O movimento de contestação assegurou que pelo menos 120 mil pessoas foram às ruas da capital russa, enquanto a polícia só confirmou a participação de 29.000 manifestantes, segundo um comunicado.
O ex-presidente soviético Mikhail Gorbachev disse que Putin deve "partir agora": "ele já teve três mandatos: dois como presidente (2000-2008) e um como primeiro-ministro - três mandatos já bastam".
Apesar de não participar dos protestos, Gorbachev pediu ao governo que "reconheça que houve muitas falsificações e manipulações" nas eleições e reivindicou a realização de um novo pleito.
O premier Putin é candidato à presidência nas eleições de 4 de março de 2012.

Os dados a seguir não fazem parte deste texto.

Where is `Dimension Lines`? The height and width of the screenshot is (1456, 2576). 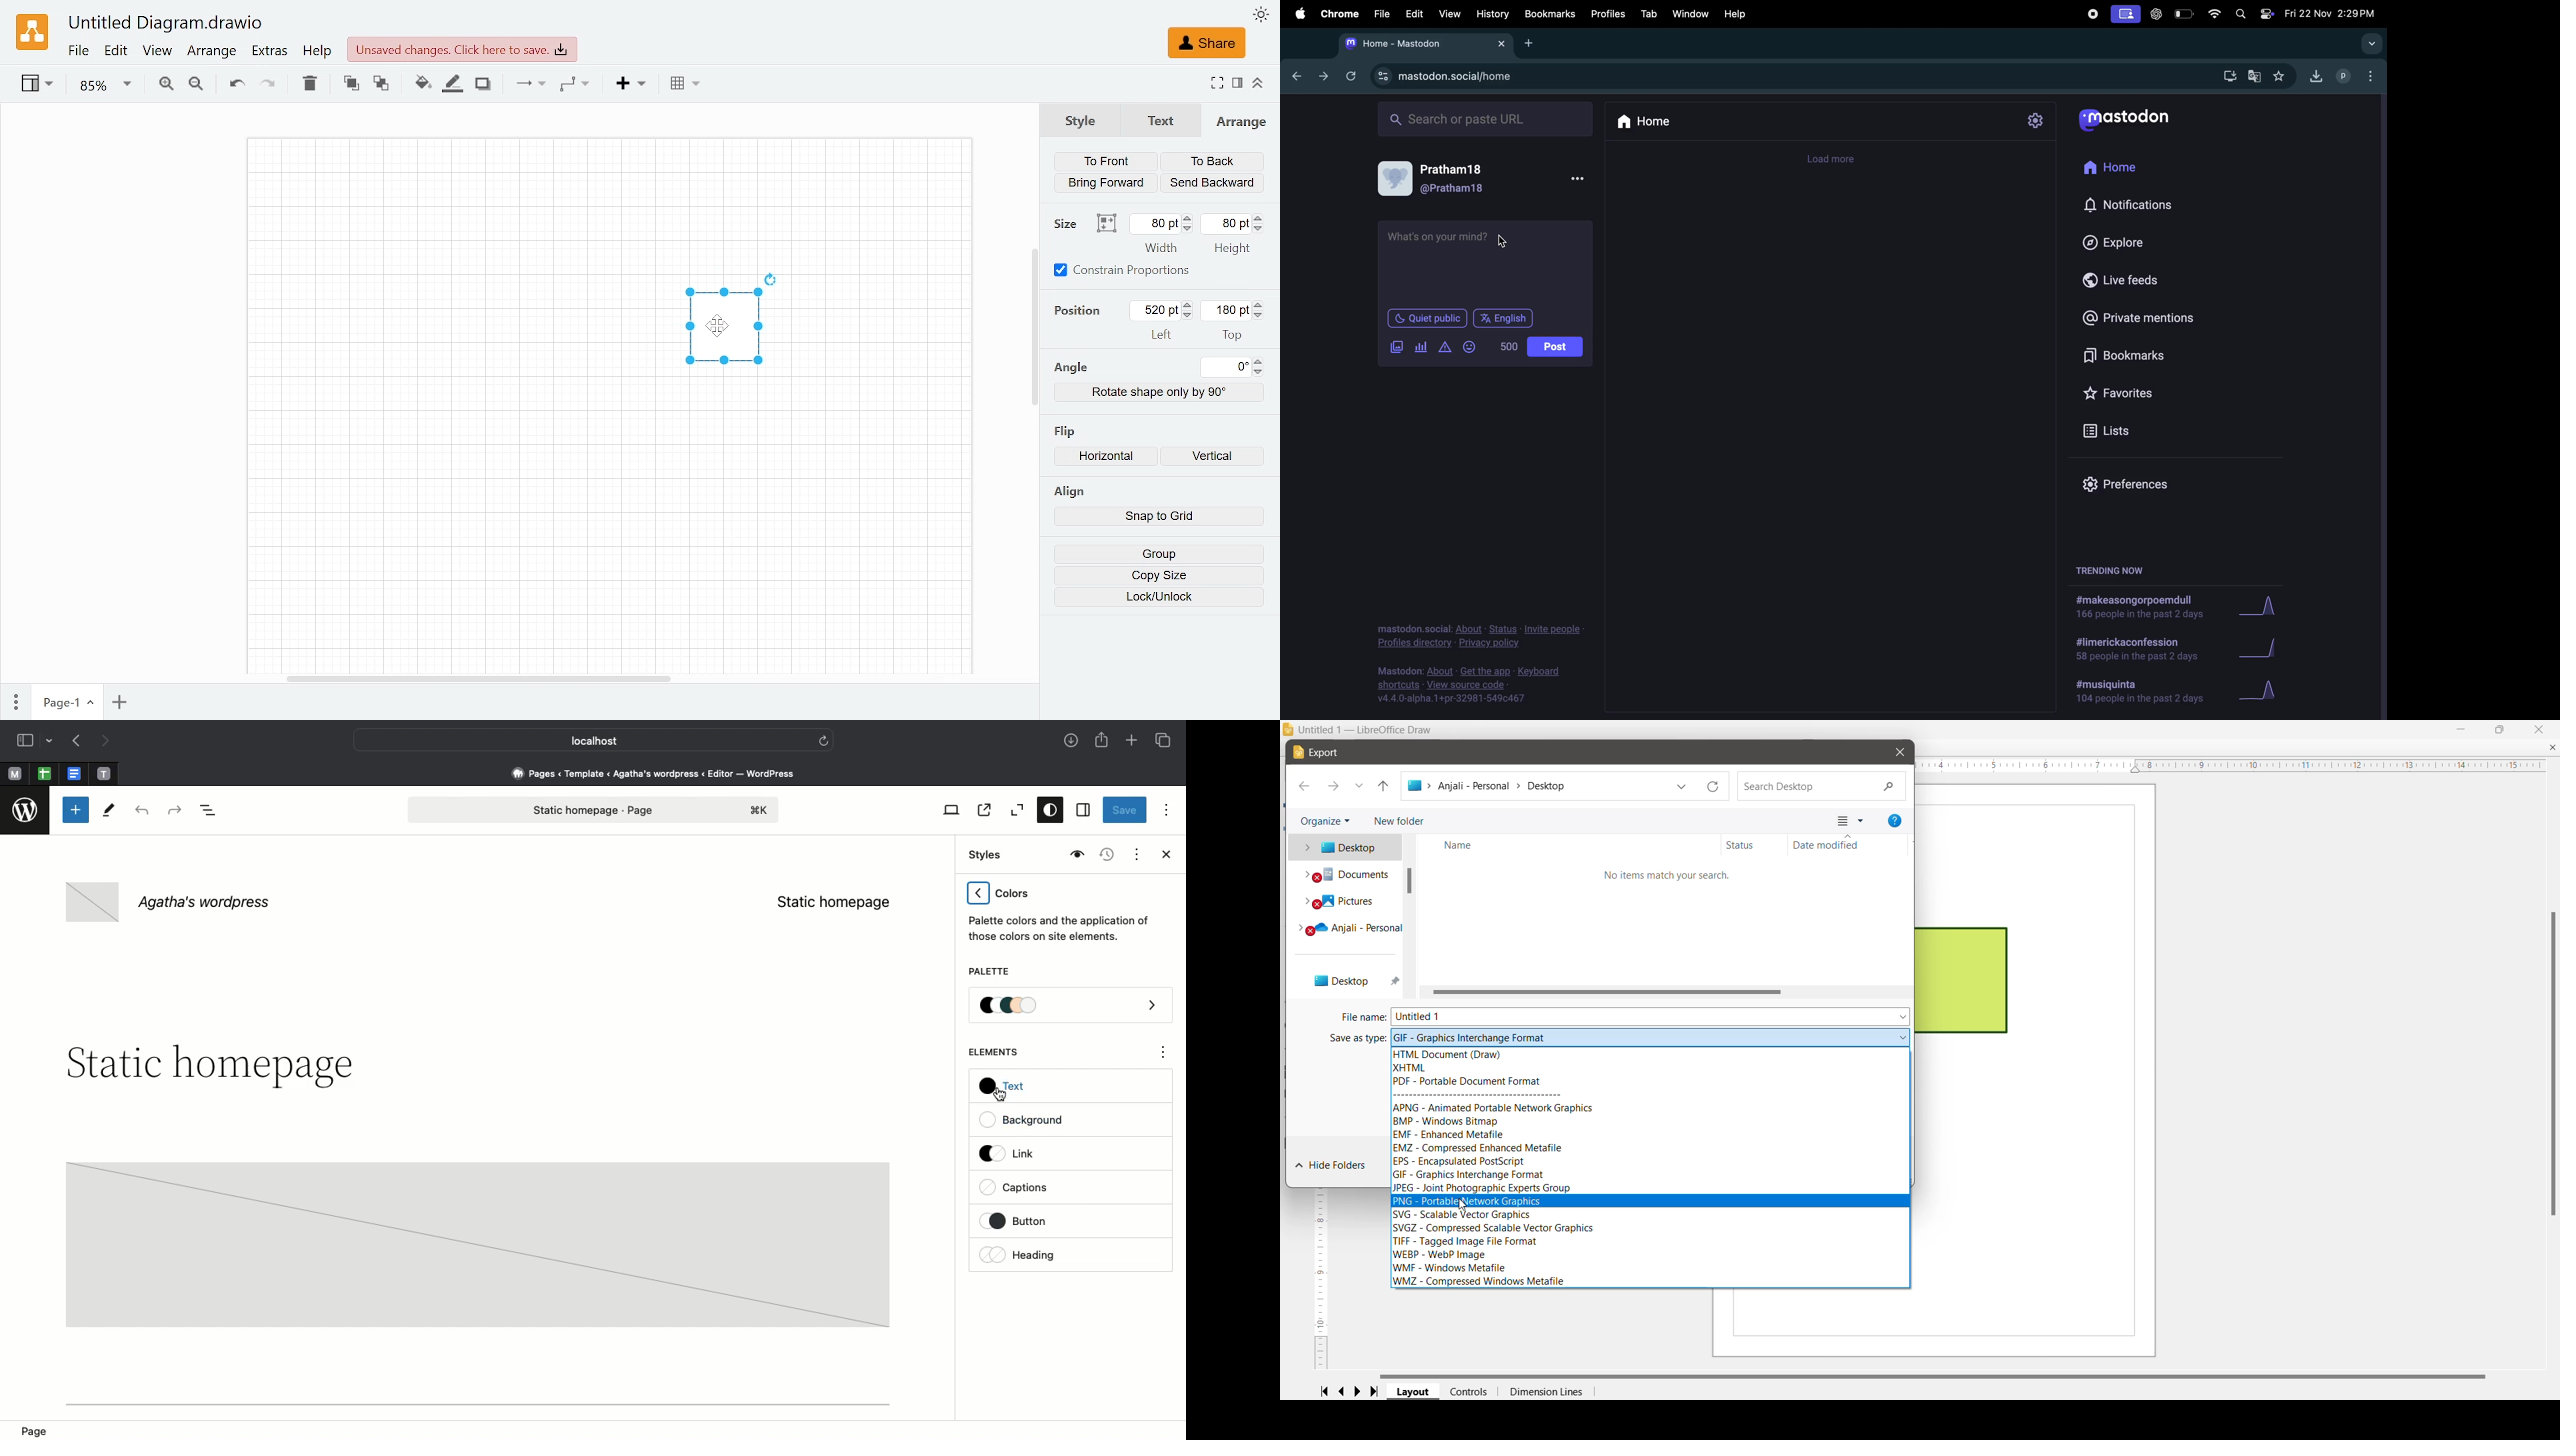
Dimension Lines is located at coordinates (1545, 1392).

Em 10 de dezembro, data do primeiro protesto, a polícia calculou em 25.000 o número de manifestantes, enquanto os meios de comunicação e a oposição mencionaram entre 50.000 e 80.000 pessoas.
Em São Petersburgo, segunda cidade do país, 4.000 pessoas foram às ruas protestar contra Putin, iniciativa seguida em Nijni-Novgorod (centro, entre 1.000 e 2.000 pessoas), Cheliabinsk (sudoeste), Samara (sul), Tomsk (centro) o Krasnodar (sul).
O protesto em Moscou terminou sem incidentes às 13H00 GMT (11h00 de Brasília), com a leitura de uma declaração que pediu "eleições antecipadas" e "a libertação de presos políticos".